### Set of tasks
1. Print the passage of the Priestley Lecture page from "This Year's Lecture" up to and including "MB PDF file)".
2. On the Priestley Lecture page, where did Dr. Sass give his presentation?

### Given passage

The Joseph Priestley Lecture Series,
Science at the Solstice
The Priestley Lecture series is inspired by the traditional Christmas Lectures of the Royal Institution in London, initiated by Michael Faraday. Our series is named after Joseph Priestley (image at left), an 18th century Unitarian minister, early chemist, discoverer of oxygen, and refugee from England for holding such beliefs as a denial of mind-body duality.
For this annual celebration of science at the winter solstice, we invite active researchers and educators to amaze us with contemporary advances in worldly knowledge. Previous Priestley lecturers have included: Vicki Colvin of the Center for Biological & Environmental Nanotechnology at Rice University; Robert Curl, co-discoverer of buckyballs; John Lienhard, engineer and radio host of "The Engines of Our Ingenuity;" Robert Hardt, mathematician; Connie Barlow, evolution educator; David Wheeler of the Human Genome Sequencing Center at Baylor College of Medicine; and Dr. David Eagleman, also with Baylor College of Medicine.
This Year's Lecture
Ron Sass, Ph.D.
"Global Change By Humans: Narrowing Choices For Our Future Climate"
Dr. Sass gave his presentation at First Unitarian Universalist Church of Houston, Museum District on Sunday, January 19, 2014
View the slides from Dr. Sass' presentation (15 MB PDF file)
Our climate is changing more rapidly than at any other time in the Earth's history. The average temperature of the world is increasing, with extreme weather events becoming more common. Humans are causing this by excess emissions of carbon dioxide and other gases; other factors, such as small variations in solar output, are vastly outweighed by the changing chemistry of the atmosphere.
As human populations continue to grow, our strategies for energy sources and conservation form a driving choice for our quality of life on the future Earth.
Dr. Sass is currently the Fellow in Global Climate Change at the James A. Baker Institute for Public Policy at Rice University. During more than five decades as a chemistry and biology professor, his research has included wetland sources of biogenic greenhouse trace gases and the role of methane in particular. He has consulted for the EPA and worked with the Intergovernmental Panel on Climate Change, sharing as a member of the IPCC in the 2007 Nobel Peace Prize.

### Listed records
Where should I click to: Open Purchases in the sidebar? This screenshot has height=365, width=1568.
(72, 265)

--

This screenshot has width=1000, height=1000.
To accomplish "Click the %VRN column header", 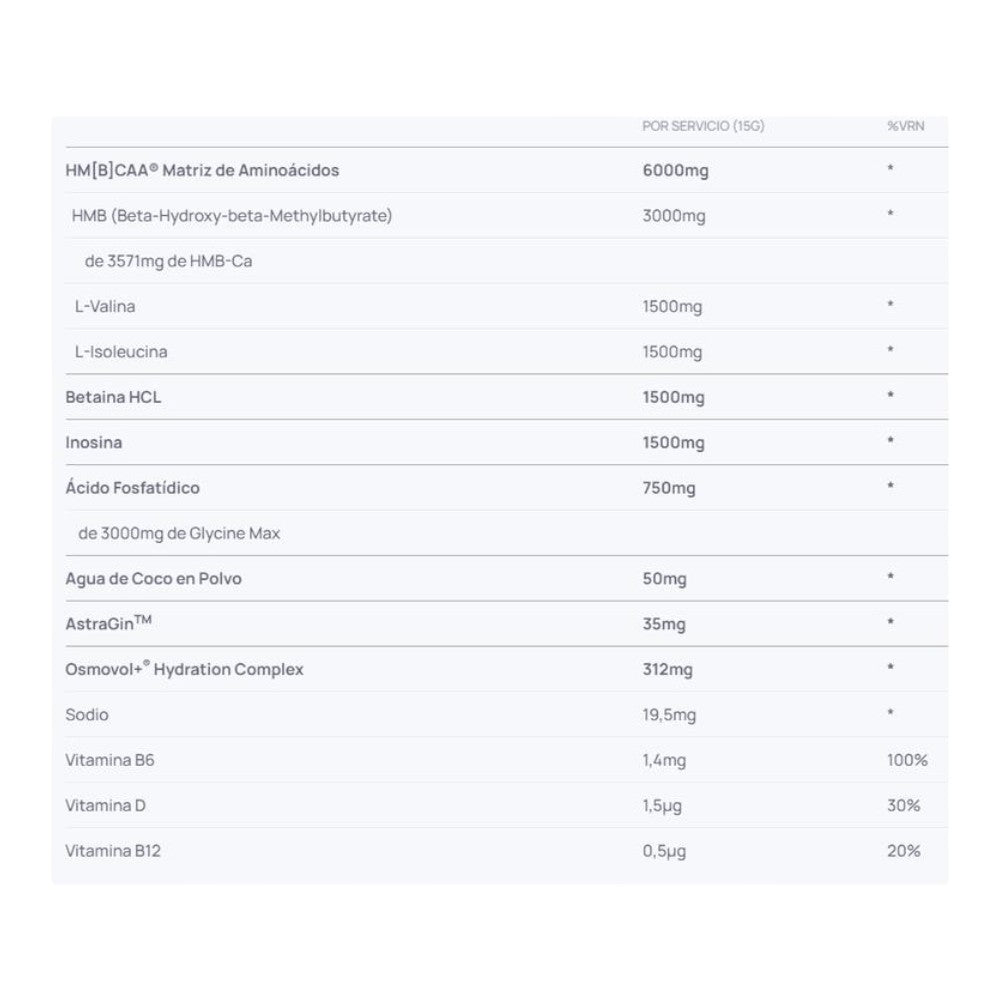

### List of solutions
1.
This Year's Lecture
Ron Sass, Ph.D.
"Global Change By Humans: Narrowing Choices For Our Future Climate"
Dr. Sass gave his presentation at First Unitarian Universalist Church of Houston, Museum District on Sunday, January 19, 2014
View the slides from Dr. Sass' presentation (15 MB PDF file)

2. At First Unitarian Universalist Church of Houston, Museum District.